Assuming from your description that a gantry robot wouldn't be viable, then depending on your specific application, you may want to consider a SCARA arm over an Articulated arm, which is what most people think of when they think Robot arm.
The big advantage of a SCARA arm is that most of it's lifting strength is in it's bearings. The main shoulder, elbow and wrist (yaw) joints are in a flat plane, which means that the motors only need to be strong enough to produce the lateral forces required, they don't need to support the weight of the remaining axes.
The Z axis, pitch and roll (and grip obviously) all have to work against gravity, but the Z axis is easy to gear highly enough to be able to support plenty of weight, and the pitch, roll and grip axes only have to support the payload weight, not the weight of other axes.
Compare this to an articulated arm, where many of the axes have to support the weight of all axes further down the kinematic chain.
Typically a gantry robot will use linear actuators for the main X, Y & Z axes. These could be low performance, low accuracy, high force actuators such as a lead screw with a servo or stepper drive (force and performance can be traded but accuracy will always be limited by backlash), all the way up to high performance, high accuracy direct drive linear motors with precision encoders.

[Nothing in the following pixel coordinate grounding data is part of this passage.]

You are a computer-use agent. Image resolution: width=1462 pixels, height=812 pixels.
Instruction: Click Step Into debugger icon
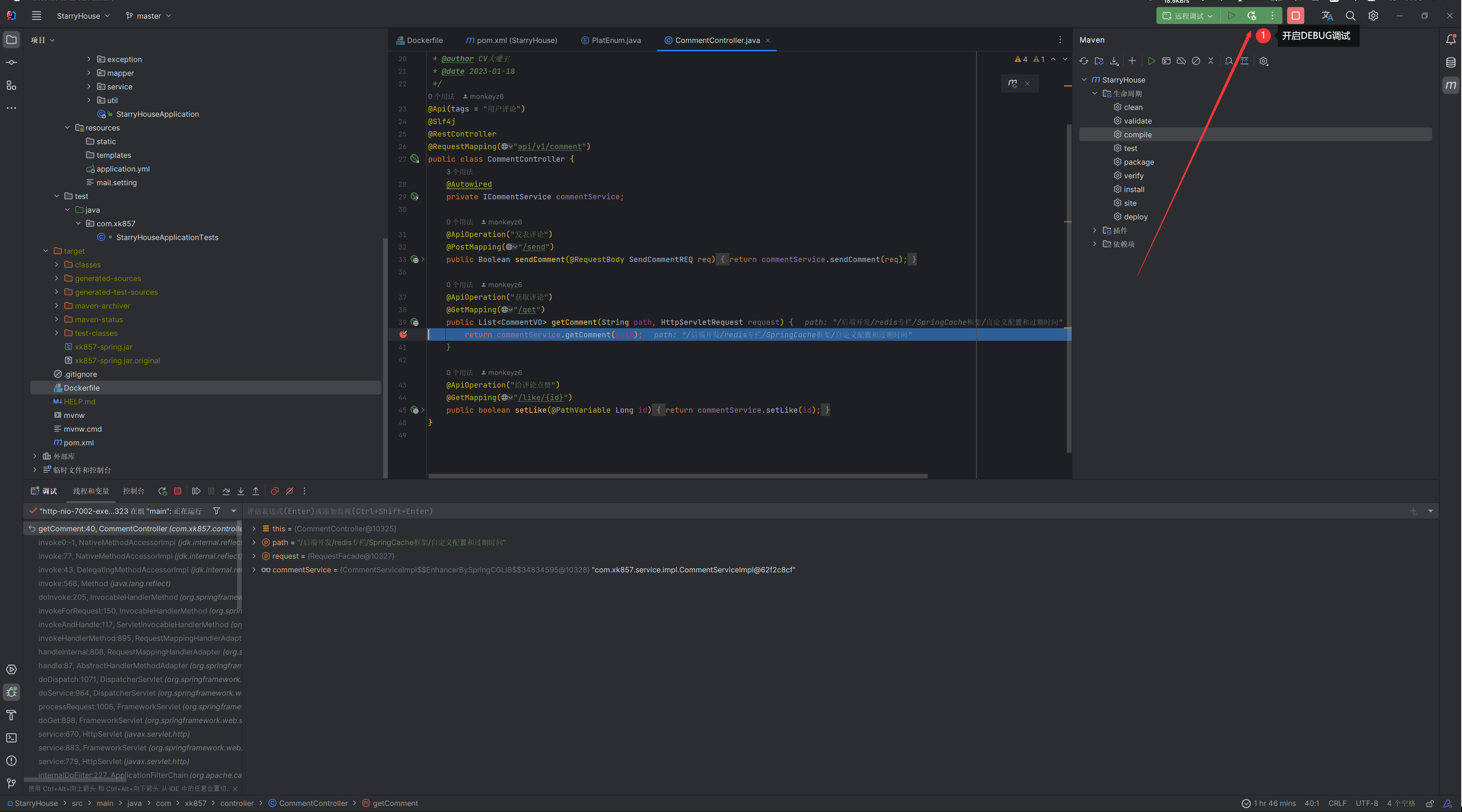point(240,491)
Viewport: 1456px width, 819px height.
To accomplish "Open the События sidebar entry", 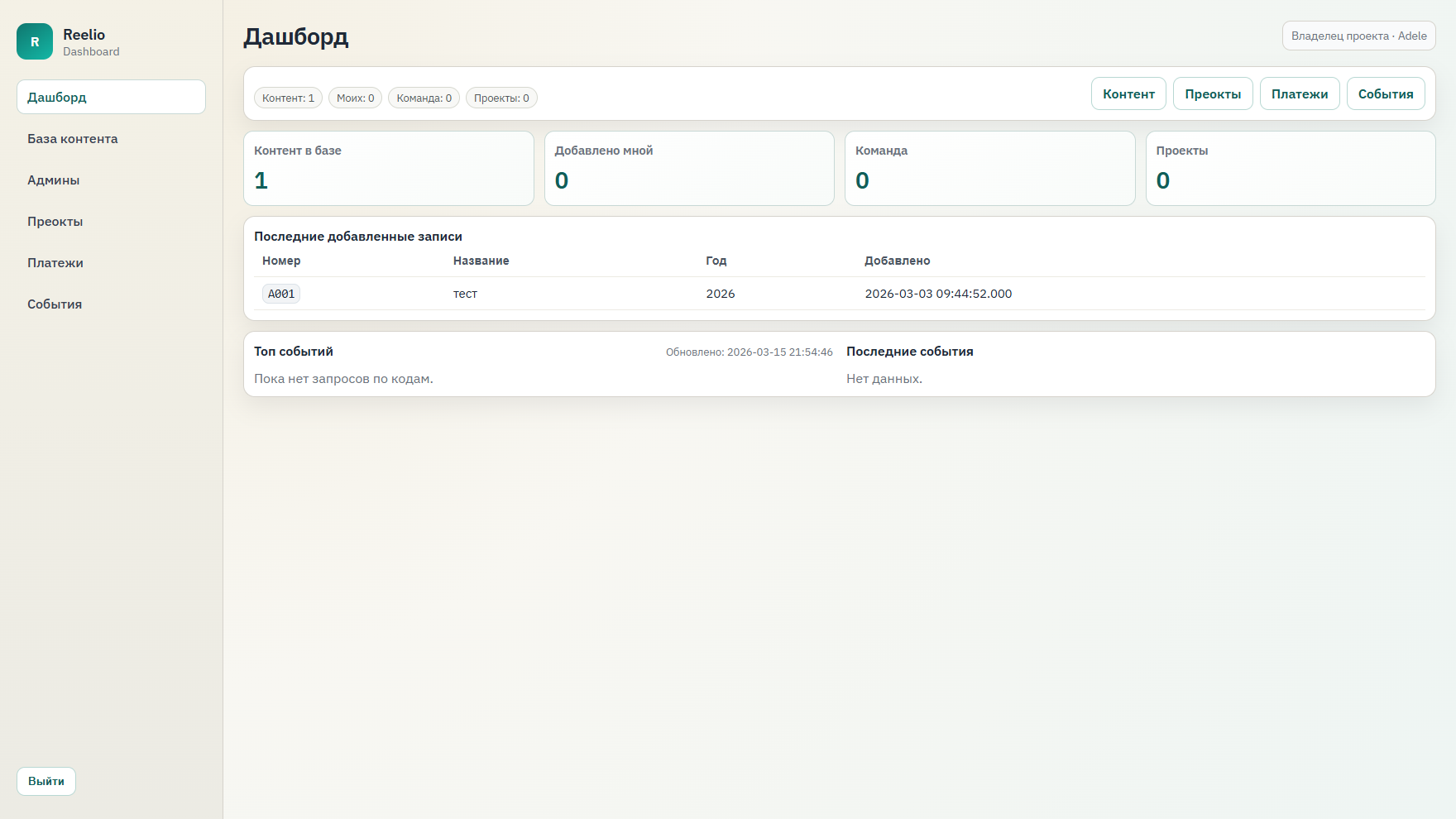I will pyautogui.click(x=54, y=304).

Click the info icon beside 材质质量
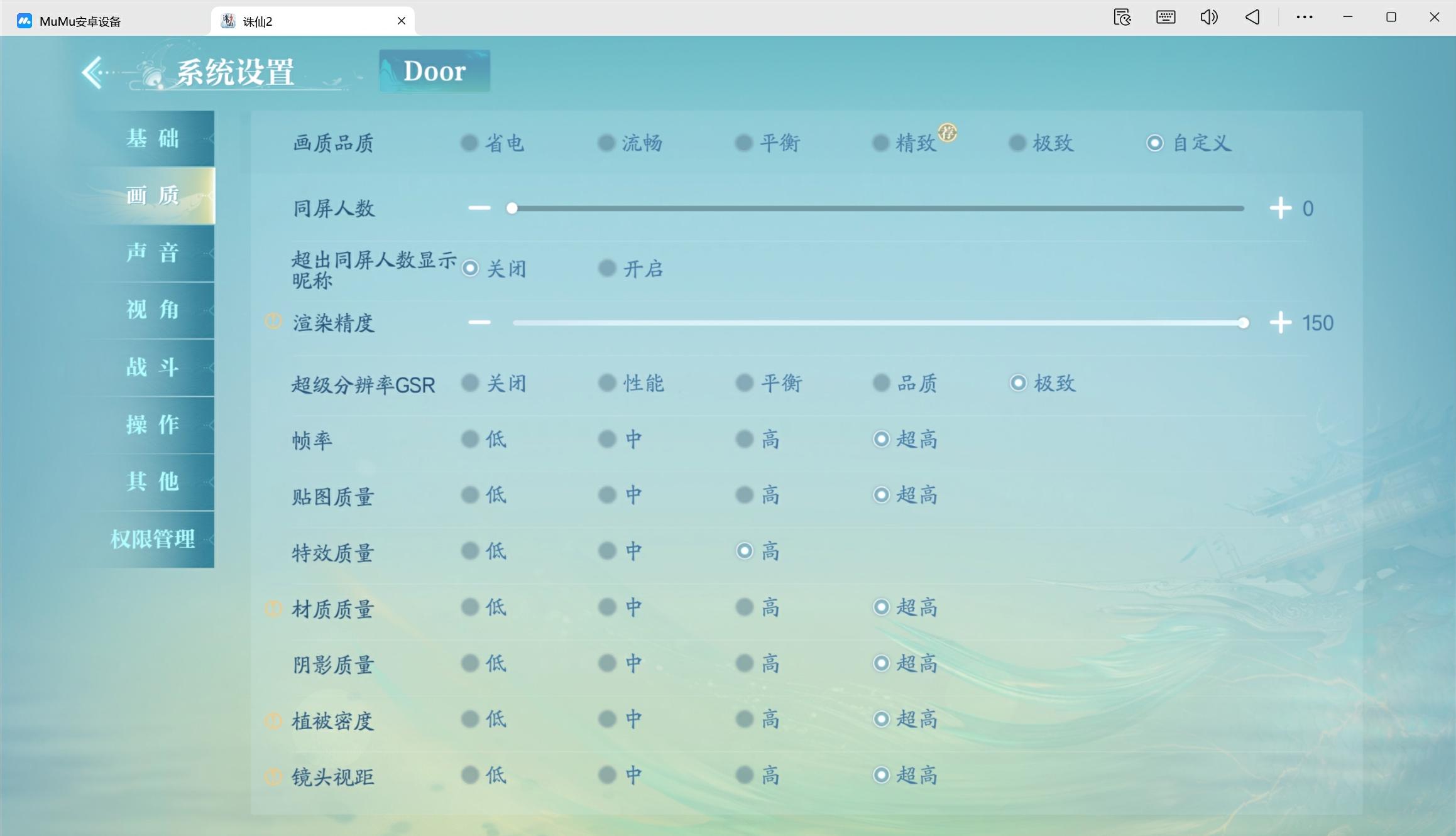pos(273,608)
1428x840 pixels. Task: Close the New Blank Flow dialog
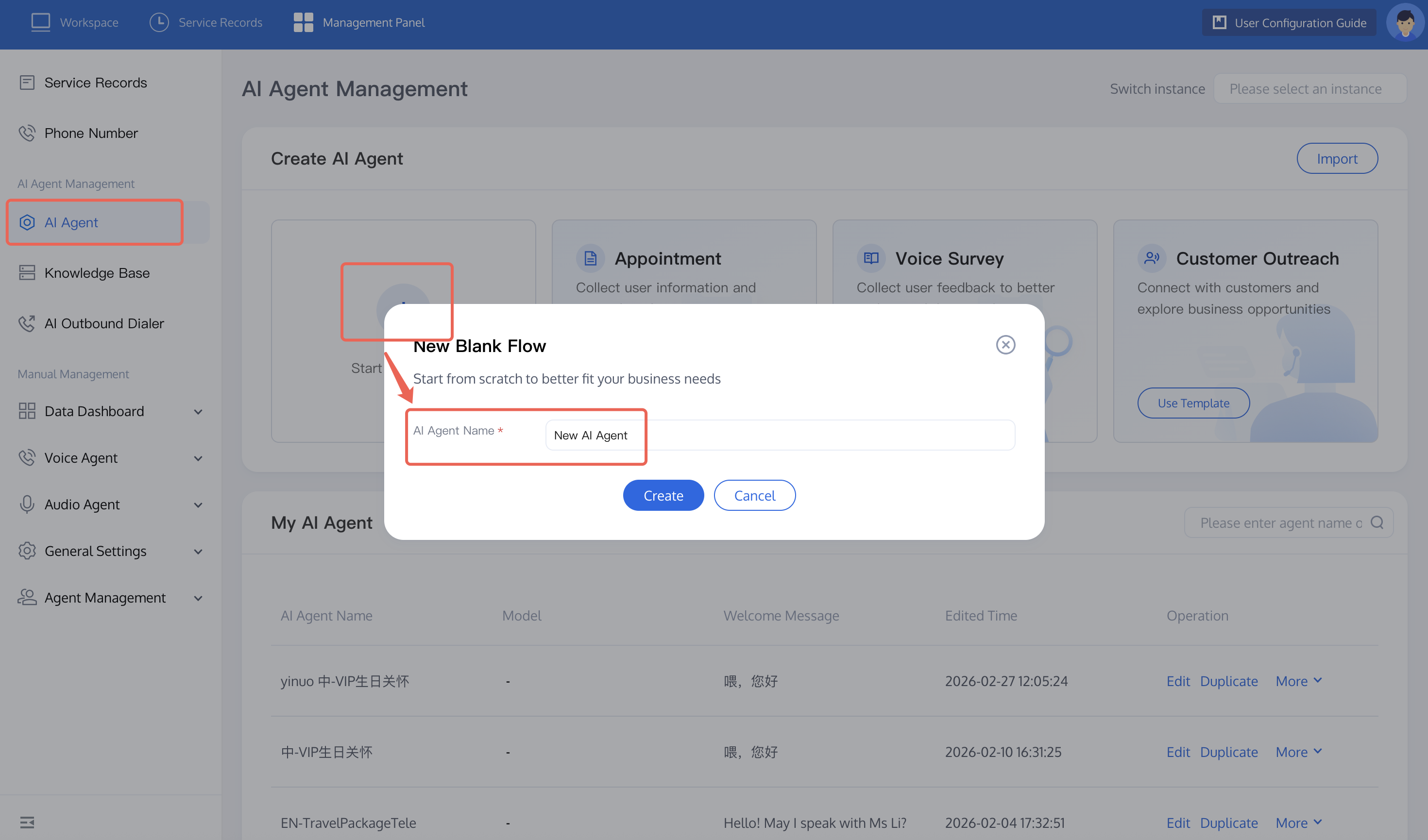pos(1005,344)
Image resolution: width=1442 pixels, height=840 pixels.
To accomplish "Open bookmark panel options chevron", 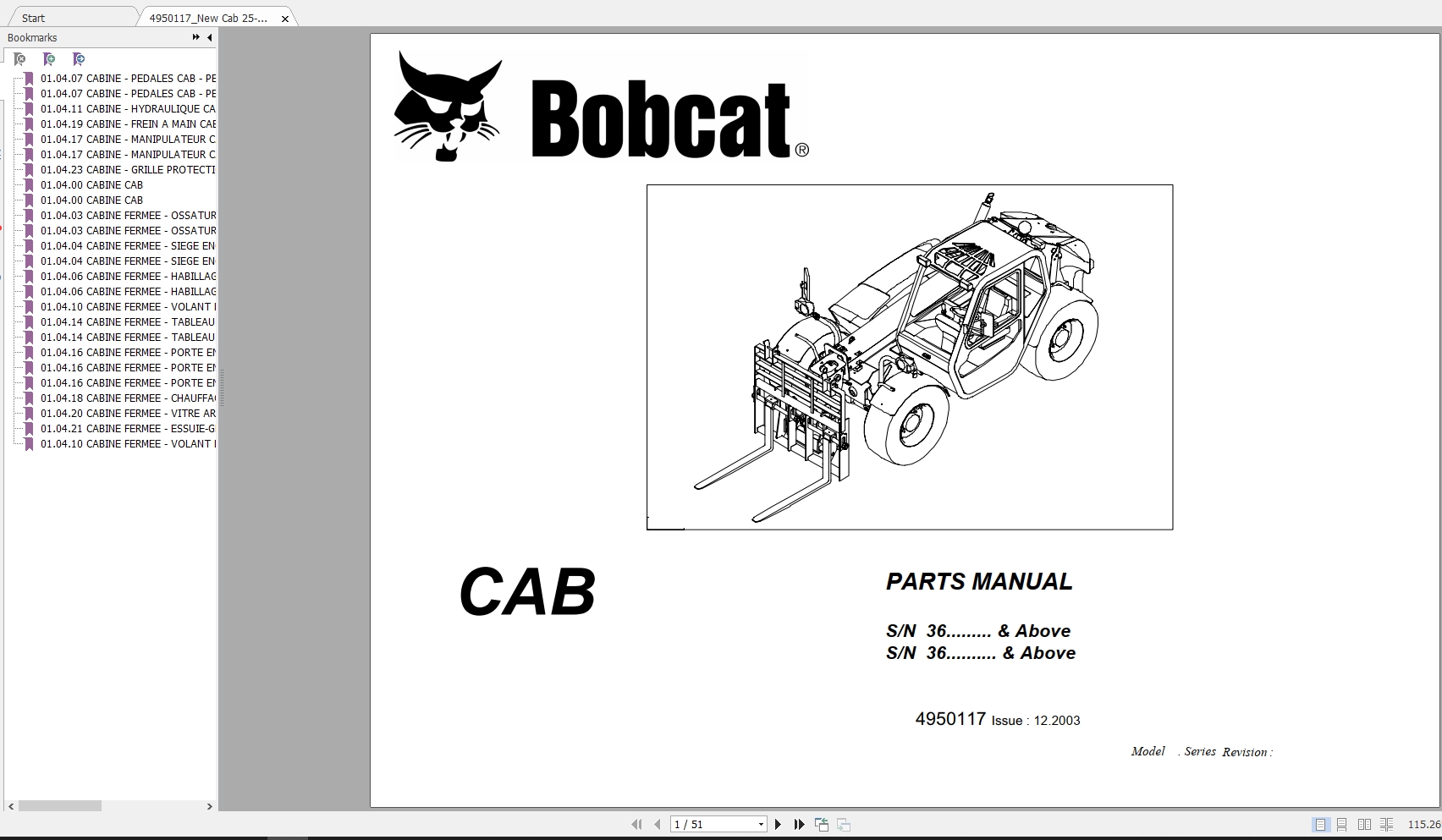I will pos(195,36).
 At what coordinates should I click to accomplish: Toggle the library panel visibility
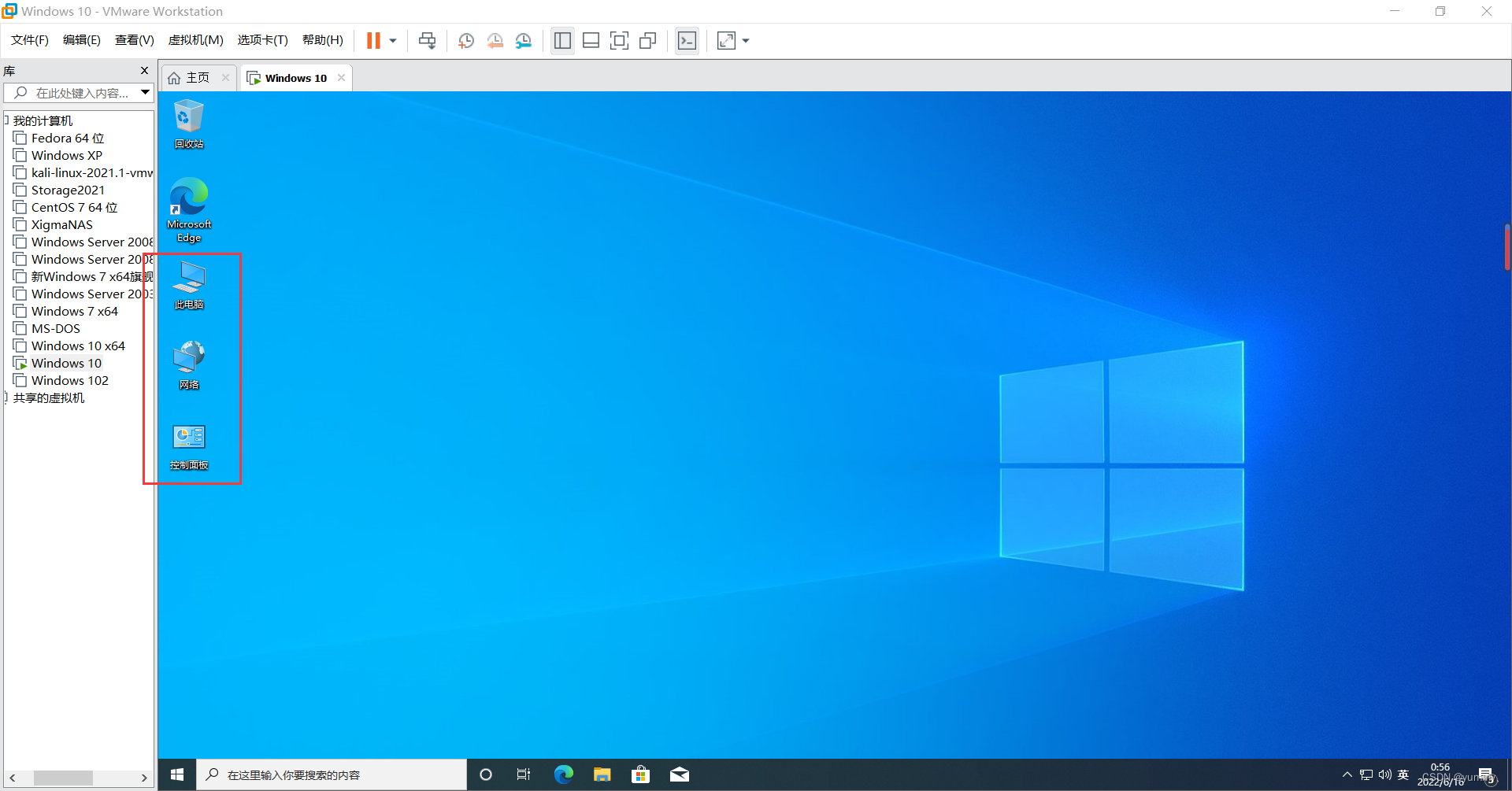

The remaining 3DOF manipulator will usually require precision rotational motion for pitch, roll and yaw, so usually an electric motor (either stepper or servo), will be most suitable. Even a small motor with a reasonably high gearing can resist gravity against quite high loads.
An aside on servo motors vs. stepper motors
The difference between servo(1) and stepper is a trade-off between complexity and certainty in control.
A servo motor requires an encoder for position feedback, whereas a stepper doesn't. This means that a stepper is electrically much simpler, and from a control point of view simpler if you want low performance.
If you want to get the most out of your motor though (pushing it close to it's limit), then steppers get much more difficult to control predictably. With position feedback on a servo you can tune performance much more aggressively and since you know if it fails to reach it's target position or velocity then your servo loop will get to find out about it and correct it.
With a stepper you have to tune the system so that you can guarantee that it can always make the step, irrespective of the desired speed of move or weight of the payload. Note that some people will suggest adding an encoder to detect missed steps on a stepper motor, but if you are going to do that then you might as well have used a servo motor in the first place!
With a SCARA arm, the Z axis is probably the only linear axis, while the remaining axes can all be done with rotational motor, so again stepper or servo motor. Sizing these motors is relatively easy because the weight carried is less important to many of them. The motor required to overcome the inertia of a load is rather less than sizing it to overcome gravity.
With an articulated arm the calculations are more tricky, because most axes will need actuators sized depending on both moving the load and lifting it, but again an electric motor is the easiest to control and use.
Finally there is the gripper. This is where I have seen the most variety in actuators. Depending on your applications you could easily use any number of different actuators.
I've used systems with traditional motor driven grippers, linear actuated grippers, piezo flexture grips, pneumatically actuated grippers, vacuum pick-ups and simple slots or hooks amongst others, many of which were specific to the application. What your typical payload is could significantly change the actuator which is best for you. (2)
Doing your calcs
As Rocketmagnet suggests ultimately you are going to have to break out your calculator.
You will need to take into account kinematics of your system, the maximum load on each motor (taking into account the worst case with arm fully extended if you are using an articulate arm design), the speed (a smaller motor with higher gearing might give the force you need without the speed, but a beefier motor might give you a higher torque with lower gearing and a higher speed etc.) and the positional accuracy you need.
In general, the more money you throw at the problem, the better performance (speed, accuracy, power consumption) you will get. But analysing specifications and making smart purchasing decisions can help optimise the price/performance of your robot.
(1) Note that my experience is with industrial servos, typically a brushed or brushless DC motors with a rotary encoder, so this may or may not apply with hobby RC servos.
(2) I would suggest posting another question on this.